I have often posted on this blog about my admiration of Bultmann, perhaps the greatest biblical scholar of all time. This can perhaps be said due to the sheer number of subjects he influenced: from methodology to the historical Jesus, from John's Gospel to Paul's letters and theology, from Christology to anthropology, from New Testament soteriology to hermeneutics, and so on. His scope of vision was indeed breathtaking and he managed to think through all of this in such a way that gracefully interwove the various themes all together into the kerygma, God's address to us all in Christ. Indeed, his passion was faithful commitment to the Gospel and he resisted the various distractions on offer in, for example, the Religionsgeschichtliche Schule. Perhaps most notable is Bultmann's 'conversation' with Heideggerian themes such as isolation and anxiety, which he seized and 'inhabited' with the Gospel, drawing fresh insight from the correlation. Though one must immediately add that Heidegger's influence on Bultmann can be exaggerated, and it must be remembered that Heidegger himself denied his thought was concerned with existentialism or existentialist philosophy. That said, the influence is palpable: just look at the themes Bultmann covers in his NT theology of Paul! Thus pens John MacQuarrie in his 1955 work, An Existentialist Theology: A Comparison of Heidegger and Bultmann: 'WHETHER for good or ill, it is a fact that throughout its history Christian theology has fallen at various times under the influence of different secular philosophies'.

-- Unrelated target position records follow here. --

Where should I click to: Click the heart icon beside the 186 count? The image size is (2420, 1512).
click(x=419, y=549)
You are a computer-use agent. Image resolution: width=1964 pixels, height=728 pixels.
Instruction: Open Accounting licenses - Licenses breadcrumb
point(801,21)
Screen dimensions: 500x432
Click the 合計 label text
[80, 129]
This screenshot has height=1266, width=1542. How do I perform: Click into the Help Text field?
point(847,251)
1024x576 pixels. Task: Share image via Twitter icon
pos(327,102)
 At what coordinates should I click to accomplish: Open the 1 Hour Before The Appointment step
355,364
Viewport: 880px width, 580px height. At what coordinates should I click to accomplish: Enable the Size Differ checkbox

But herein lies the problem, and the soft underbelly of the great man's work. MacQuarrie is wrong. The supposed influence of 'secular philosophies' has not been a fact 'throughout' the history of Christian theology for one simple reason: 'secular' is a relatively modern invention. Yes, this 'Radical Orthodoxy' critique of Bultmann must be heard. In his method of correlation, of seeking to find space for the kerygma in 'secular' philosophy, Bultmann had inadvertently bought into a worldview deeply antithetical to the Christian vision that God is the source of all being and knowing. This led him to the further mistake of confusing the existential content of the resurrection of Jesus on the disciples with the external-to-human-disposition event-edness of Easter.
But Bultmann was simply standing in a long German tradition in this respect, and his work within that institution was without peer. Pick up a book by Bultmann today, and sit at the feet of one of the most important theologian-biblical scholars ever. But read critically, as I am sure our birthday boy himself would encourage you to do.